Insegurança jurídica, desestímulo e PIX
O que joga contra o Banco Central é que a autaquia determinou que o WhatsApp Pay fosse suspenso na mesma data em que alterou a circular 3.682. Com isso, ficou a impressão que "o juiz mudou as regras aos 45 do segundo tempo", ao seu bel prazer. Tal ação, segundo os críticos, pode gerar incertezas jurídicas e regulatórias e, consequentemente, afastar investidores, além de desistimular a inovação no sistema financeiro. Outra acusação é a de que o BC teria cedido à pressão dos grandes bancos, como Itaú, Bradesco e Santander, que optaram por não fazer parte do sistema de pagamentod do WhatsApp.
Além disso, o BC está em vias de lançar o PIX, a sua própria plataforma de pagamentos instantâneos, cujo início do funcionamento está previsto para novembro. Muitos afirmam que um eventual sucesso do WhatsApp Pay poderia prejudicar a adoção em massa do PIX - ainda que esse último já conte com o apoio de quase 1000 instituições financeiras, incluindo os grandes bancos. Logo, o Banco Central teria manobrado para evitar a ascensão do seu concorrente - ainda que ambos tenham mais diferenças do que semelhanças.

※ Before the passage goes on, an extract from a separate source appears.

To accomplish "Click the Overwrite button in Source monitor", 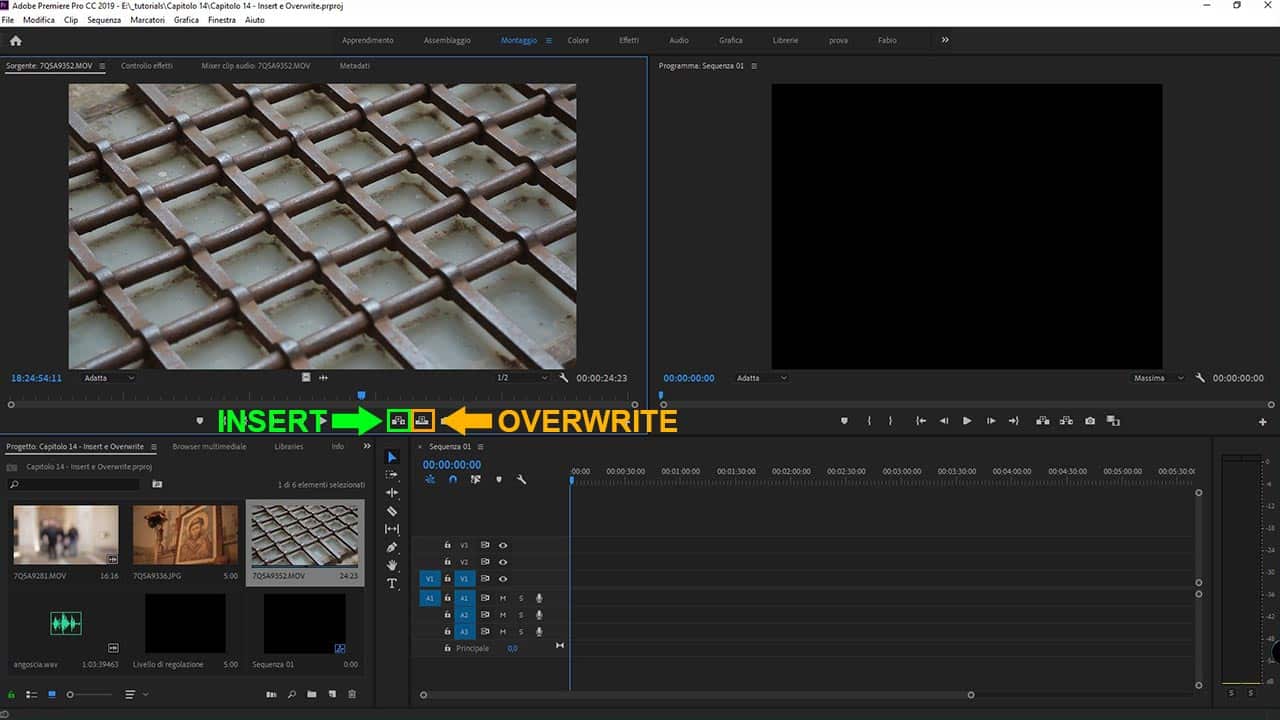I will pos(422,421).
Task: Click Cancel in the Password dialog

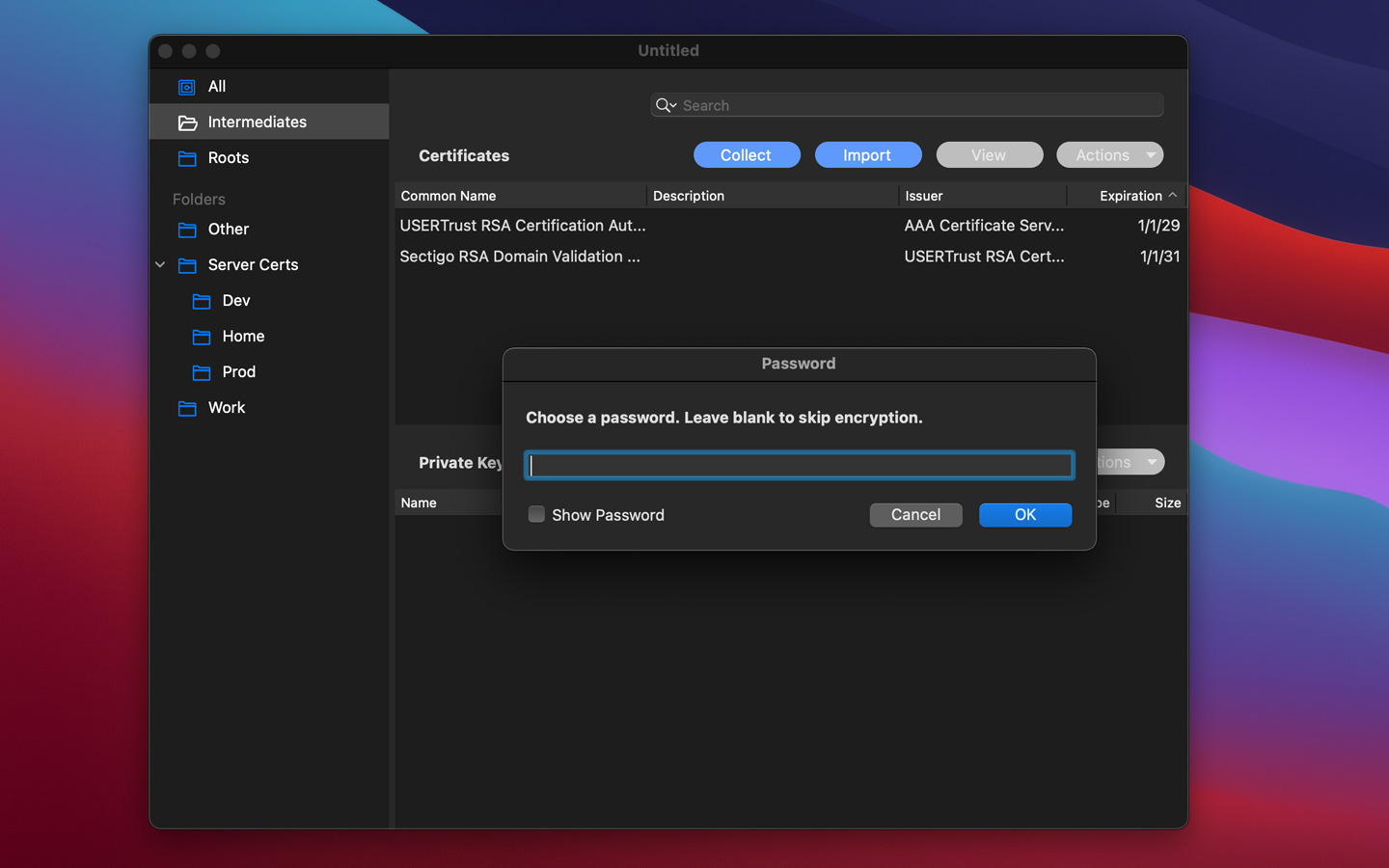Action: (x=915, y=514)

Por outro lado, muitos também argumentam que o BC fez exatamente o oposto: para cumprir o que está previsto na resolução 4.282 e proteger o SPB de riscos decorrentes de “efeitos do funcionamento do arranjo de pagamento sobre o mercado”, ele modernizou a circular 3.682.
De qualquer forma, é essencial que o Banco Central acompanhe de perto o funcionamento do WhatsApp Pay, analisando o seu impacto no mercado e garantindo que ele não seja uma ameaça a livre concorrência. No entanto, também é essencial que a instituição jogue com regras mais transparentes, sem necessariamente aplicá-las em cima da hora. E, mais importante: estipule um prazo para análise e eventual autorização de funcionamento do serviço de pagamentos do WhatsApp.

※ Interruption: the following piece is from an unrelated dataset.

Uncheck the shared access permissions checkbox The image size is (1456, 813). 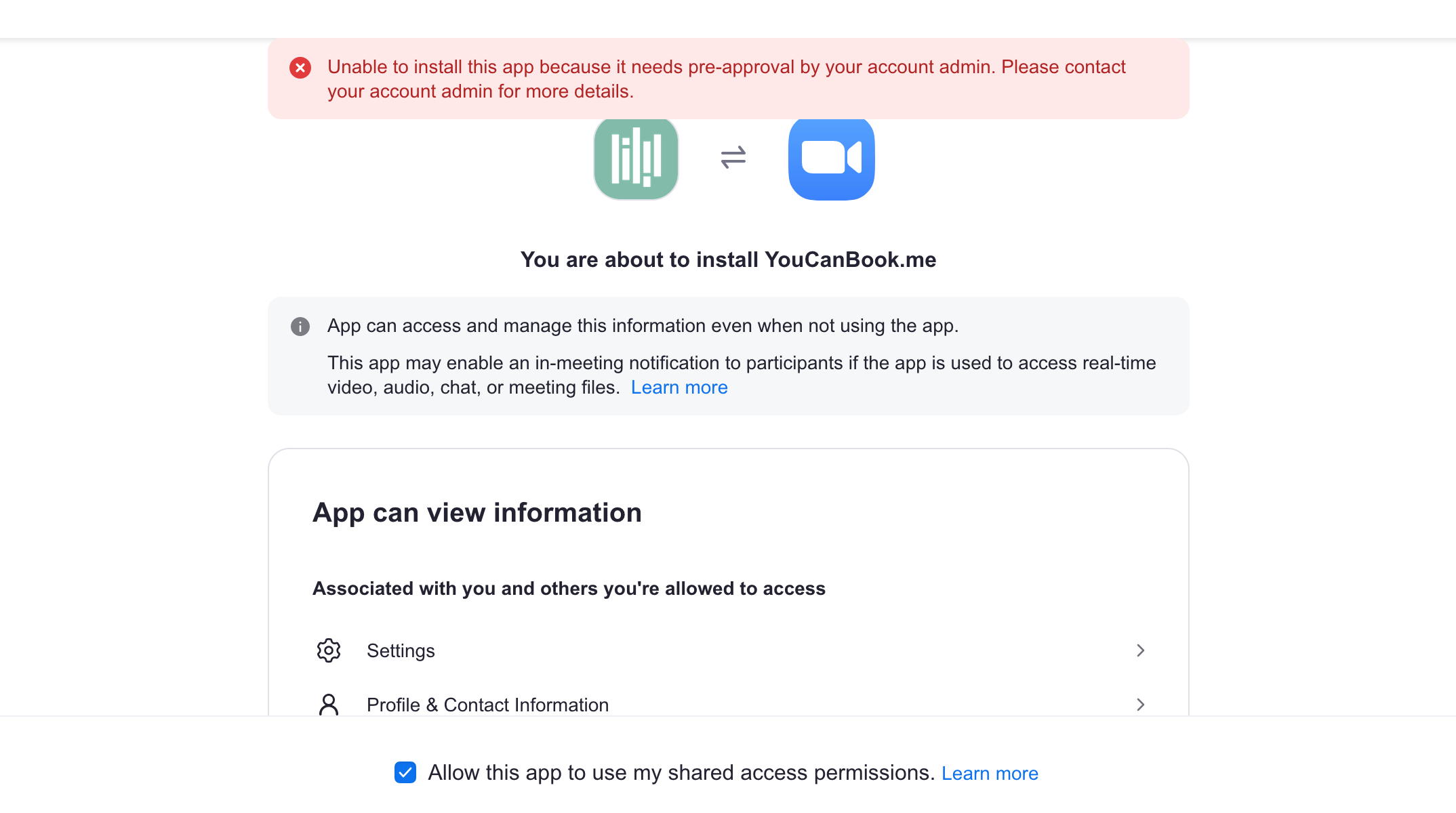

E ainda tem um Cade no meio do caminho
Além de lidar com o Banco Central, o WhatsApp também terá de convencer o Conselho Administrativo de Defesa Econômica (Cade) - que também suspendeu o funcionamento da plataforma - de que sua solução não oferece riscos ao mercado.
Segundo o Cade a suspensão tem como objetivo "mitigar riscos à concorrência pela parceria do [dono do WhatsApp] Facebook com a [administradora de cartões de crédito] Cielo”. A grosso modo, a Cielo possui 41% de participação no mercado de credenciamento de transações, ao passo que o WhatsApp e o Facebook possuem mais de 120 milhões de usuários no Brasil. No entendimento da autarquia, isso poderia causar um desnível na participação igualitária de outras empresas no setor.
“Tal base [de usuários] seria de difícil criação ou replicação por concorrentes da Cielo, sobretudo se o acordo em apuração envolver exclusividade entre elas” informou o Cade em despacho. “De qualquer modo, fica evidente que a base de usuários do WhatsApp propicia um potencial muito grande de transações que a Cielo poderia explorar isoladamente, a depender da forma como a operação foi desenhada”.
O Cade ainda argumenta que não há evidências de que a parceria entre Facebook e Cielo tenha sido enviado ao órgão, que costumeiramente supervisiona esse tipo de movimentação. O que decorreria disso seria a falta de uma autorização de atuação e, portanto, faz-se necessária a medida cautelar mencionada. “Ainda que não se tenha uma certeza sobre os efeitos, pelo dever de cautela, cabe adoção de ações para resguardar a coletividade de possíveis efeitos negativos”, informou o órgão.
Quem disse que seria fácil, não é mesmo?